But slow down, I hate it already when people are yapping on their cell phones in a public space. Although, I admit, that sometimes I am one of them. Same issue in cubical country; it is super distracting when people are on the phone in the office, but usually it's only one or two. With the LUI it would be everyone. Give me a break.

Maybe we can bypass that stap, or leave it somewhere in the privacy of our homes. The data rate of 160 words per minute is way better than the 40 to 60 that you get on a keyboard, but how about going directly to a brain user interface (BUI)?

I was getting hopeful when I saw professor Kevin Warwick, self proclaimed first cyborg, who is the first human that implanted a chip into his body. (You have to discount all the people with pacemakers, minor detail.)

He presented his research at Stanford a couple of weeks back.  Professor Warwick connected a chip to a nerve fiber of his left arm and was able to send signals through that nerve to a computer, as well as getting signals back from the computer to his brain. After a bit of training he could manipulate a robotic arm even over the Internet.

The video that he showed looked as if the robotic hand movement was only binary on or off. I could not discern fine-motor movements. When I asked him, he assured us that he was able to grab a raw egg without breaking it while blindfolded.

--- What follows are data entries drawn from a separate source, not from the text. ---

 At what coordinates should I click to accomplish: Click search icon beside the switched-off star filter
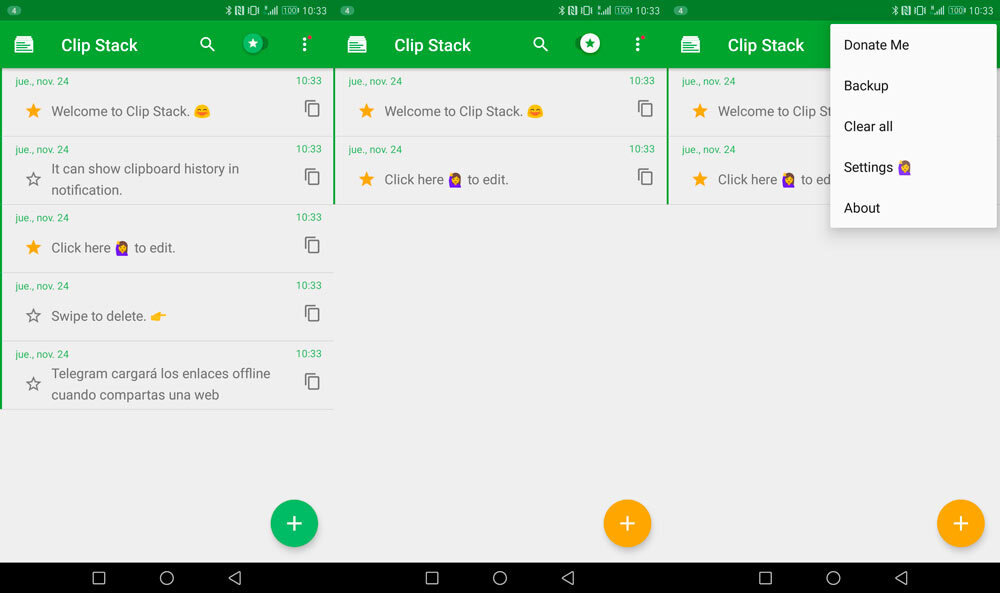tap(207, 45)
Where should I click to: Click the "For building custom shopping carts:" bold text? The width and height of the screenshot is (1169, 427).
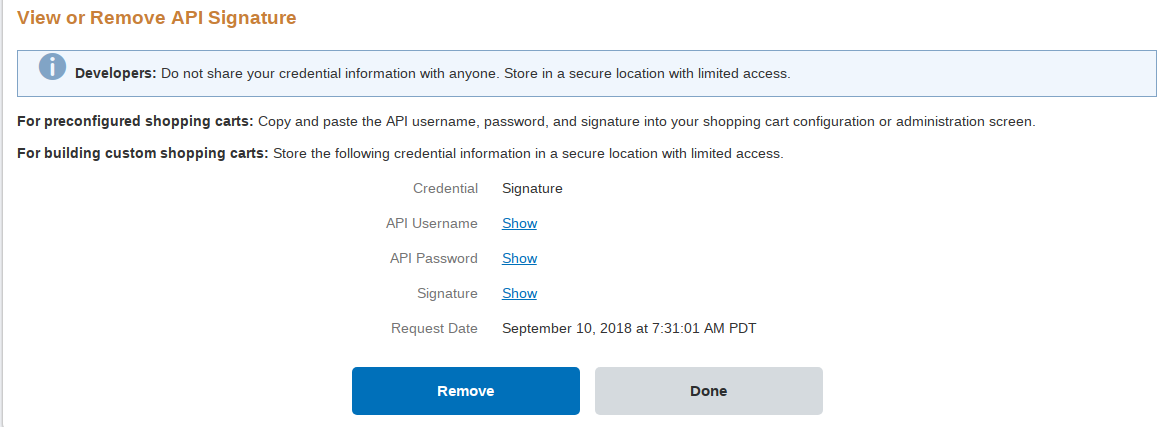point(143,154)
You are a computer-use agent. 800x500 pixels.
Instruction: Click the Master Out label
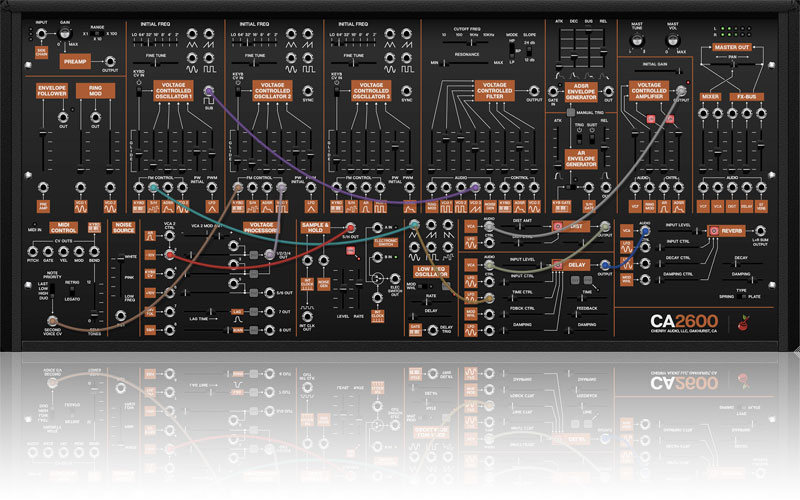(x=731, y=45)
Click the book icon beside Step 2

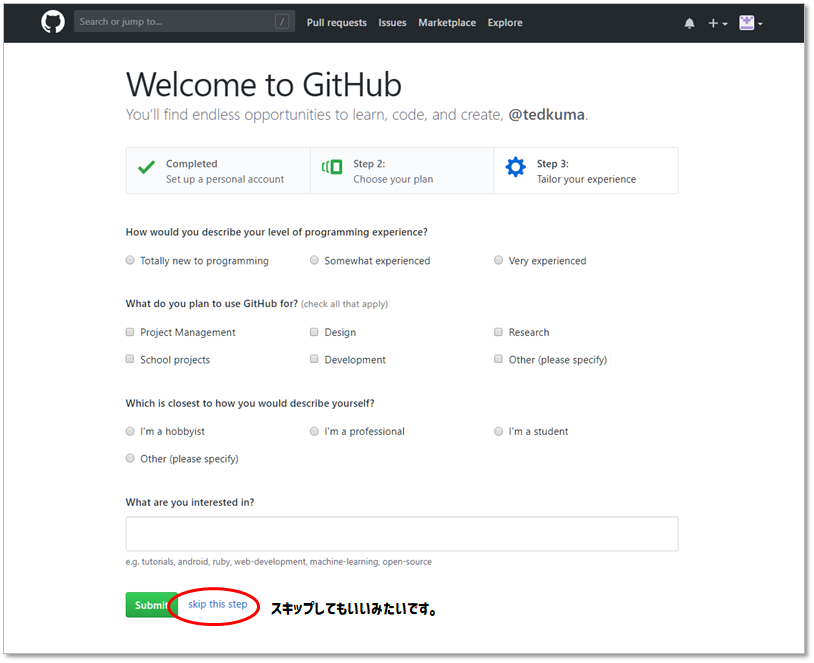coord(331,167)
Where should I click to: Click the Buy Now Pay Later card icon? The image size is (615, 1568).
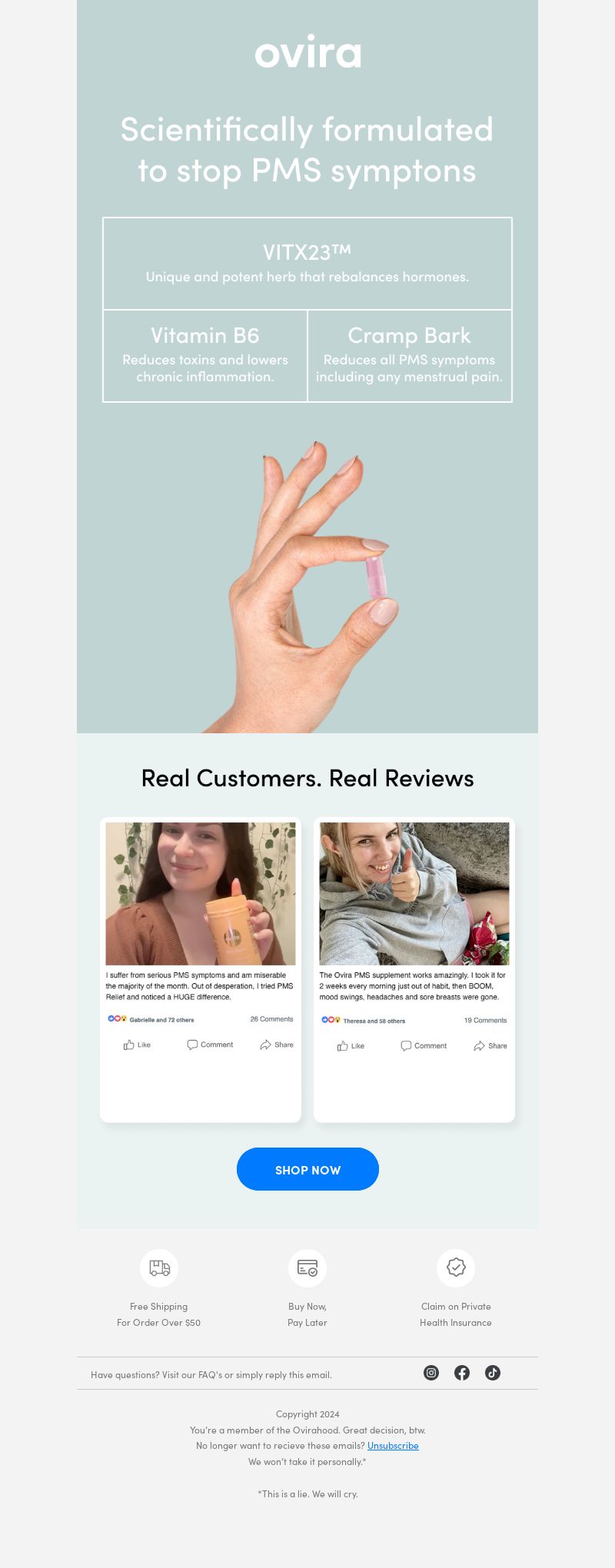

He also showed a video of an experiment, where he was blindfolded and the electrode in his arm was hooked up to movement sensors attached to his head. When his assistants would go towards him with a large piece of cardboard, he would get such a strong signal that he would jump back.

I was sure that the human body would reject such a foreign object, but to my astonishment, he said that it was tough to get the device out of his body because it was so grown in.

I remember once seeing a documentary about the Wright Brothers' first flight. Back then I thought "What's the big deal, they barely left the ground?" I didn't realize, back then, that it was a big deal because humans left the ground powered by an engine for the first time. (If you have not heard, it happened 100 years ago this month: December 17th. This picture has to be over 100 years old and can't be copyrighted anymore, or am I wrong? I'll take it down otherwise.)

Kevin Warwick's findings felt a bit like "barely off the ground", total baby steps, but the possibilities are humongous. One of them is the BUI: You formulate your e-mail in your brain and like magic it appears on the screen.

Researching his work, or ahem "Googling" him, I realized that you have to take what he says with a grain of salt. The register even calls him Captain Cyborg and has a whole list of articles dedicated to his publicity stunts.

Probably the LUI will come before the BUI.